To get to this point, we entered Hope Bay Provincial Park, followed the Blue Blazes of the Bruce Trail Conservancy until the Hopeness Side Trail led us to this impressive panorama. It wasn’t a rigorous a walk up. That was yet to come when we left the trail and cautiously made our way down the cliff face in search of caves.

cave1

We slid over leaf-mulched paths, skated down scree, circumnavigated moss covered boulders, traversed narrow slate strewn passages, free climbed short rock faces and fallen cedars while straight below us, through an occasional break in the trees, the crisp blue water of Georgian Bay sparkled in the sun.
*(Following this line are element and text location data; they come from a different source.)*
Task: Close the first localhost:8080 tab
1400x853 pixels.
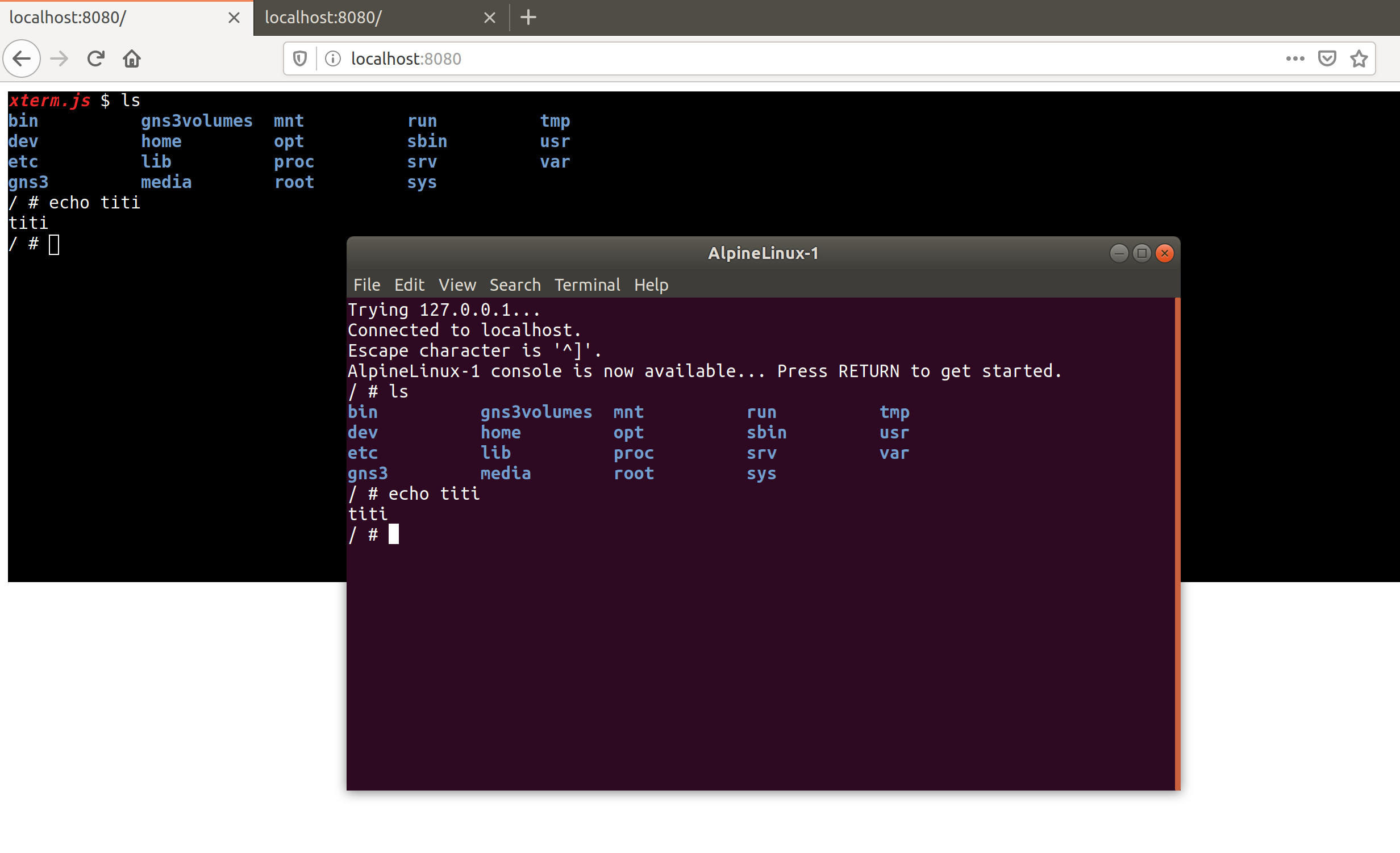Action: point(234,18)
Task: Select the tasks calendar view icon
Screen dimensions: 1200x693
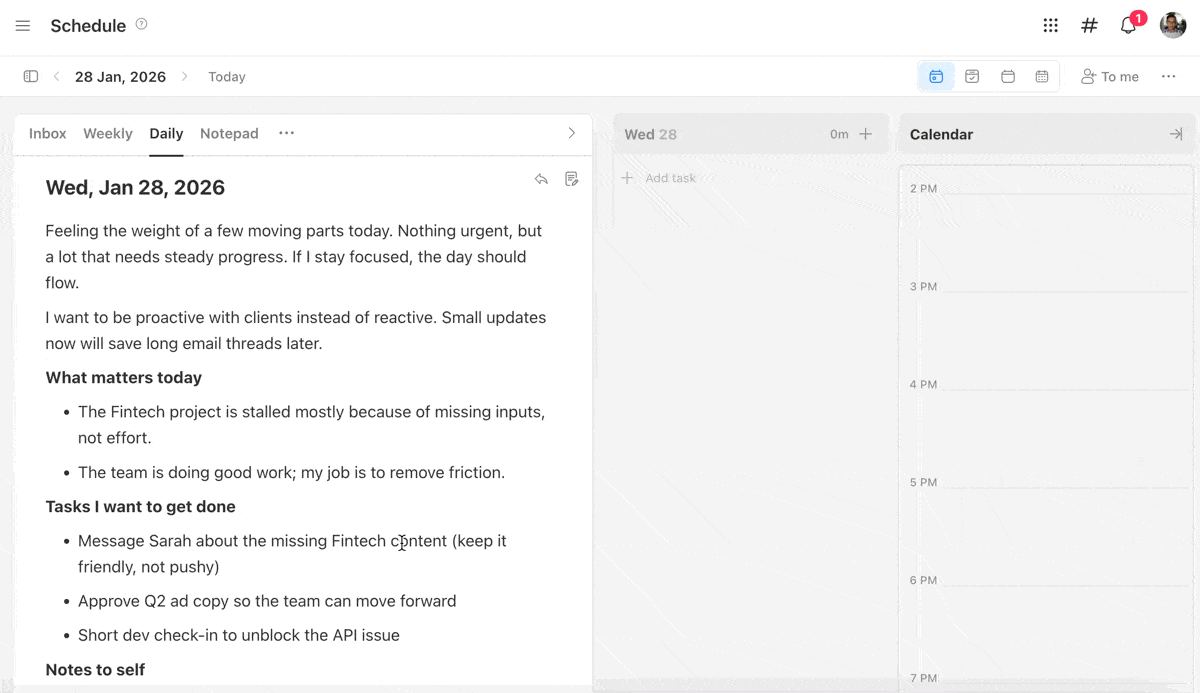Action: pyautogui.click(x=972, y=76)
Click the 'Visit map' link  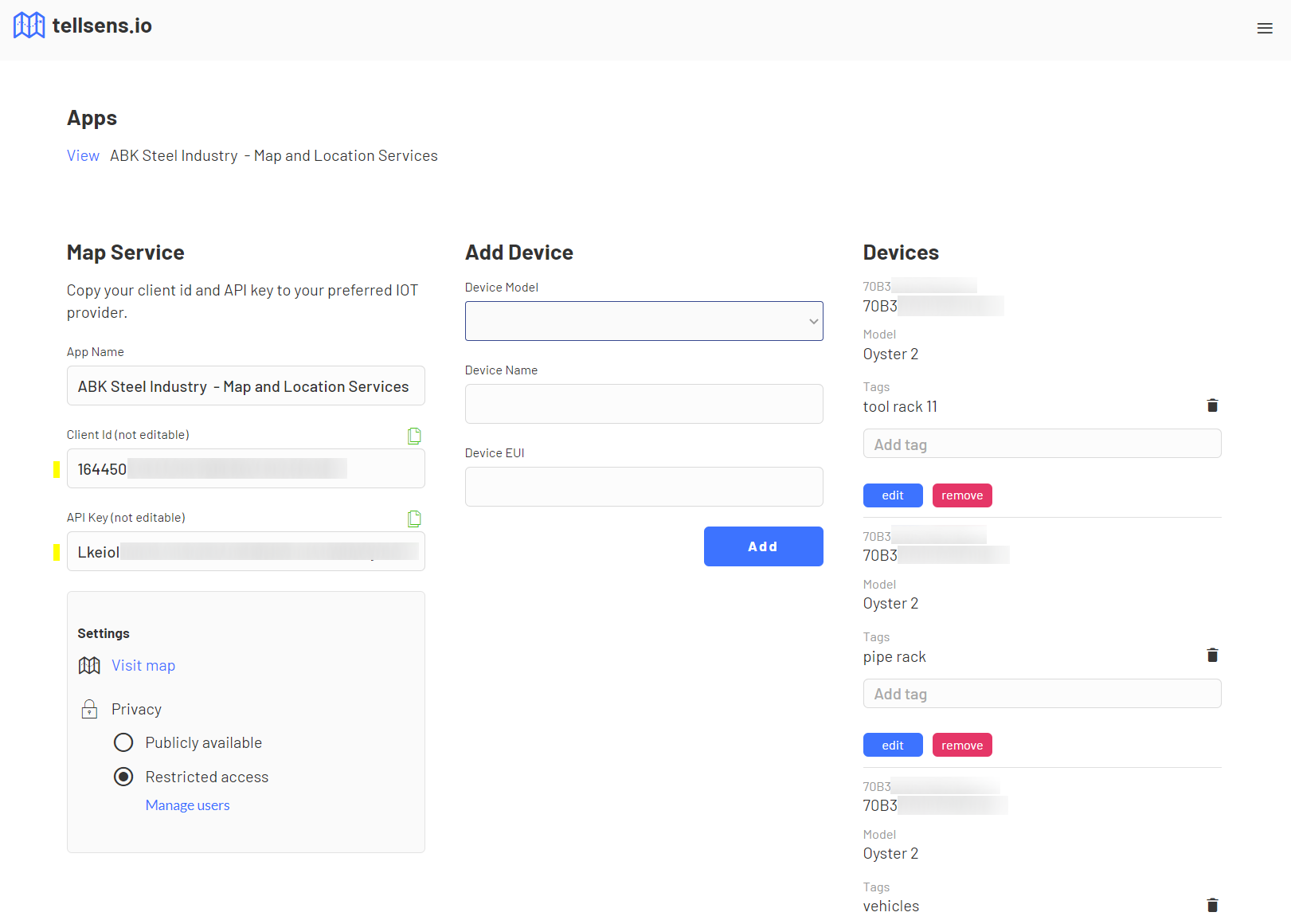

In his essay ‘Walking’ David Henry Thoreau wrote, “When we walk, we naturally go to the fields and woods: what would become of us if we walked only in a garden or a mall?” This ‘walk’ was certainly no stroll through, “garden or mall’. The land set the pace. We had to measure up to it. Recently, though, I have leisurely strolled through fields and woods, taken walks on back roads, shorelines and town lines.

slough

 In fact Thoreau describes me perfectly when he writes, “…with regard to Nature I live a sort of border life, on the confines of a world into which I make occasional and transient forays only…” Living here in Bruce and Grey County country has made these forays all the more possible.

boulder

I have read Bruce Chatwin, Robert Macfarlane, Wade Davis, Edward Thomas and others. I have soaked up Robert Frost’s early poetry. I have lost myself in their stories about tracks and footprints, songlines and journeys into wild places, about their visions of the earth as a network of paths dating far back in prehistory.

stones

And I sometimes find myself regretting that I didn’t follow their lead a lot earlier in life. One must, in the cold face of reality, earn a living and live up to one’s obligations.

gate

At the same time it is important, for the sake of sanity, not to forget that there is another world beyond the borders that now hold most of us back.

car

The therapeutic nature of walking, out beyond the confines of everyday circumstances and into the land, through fields, footpaths and country roads is restorative. A solitary stroll or hiking in the company of like-minded wayfarers lifts your spirit and lets you leave the known world far behind.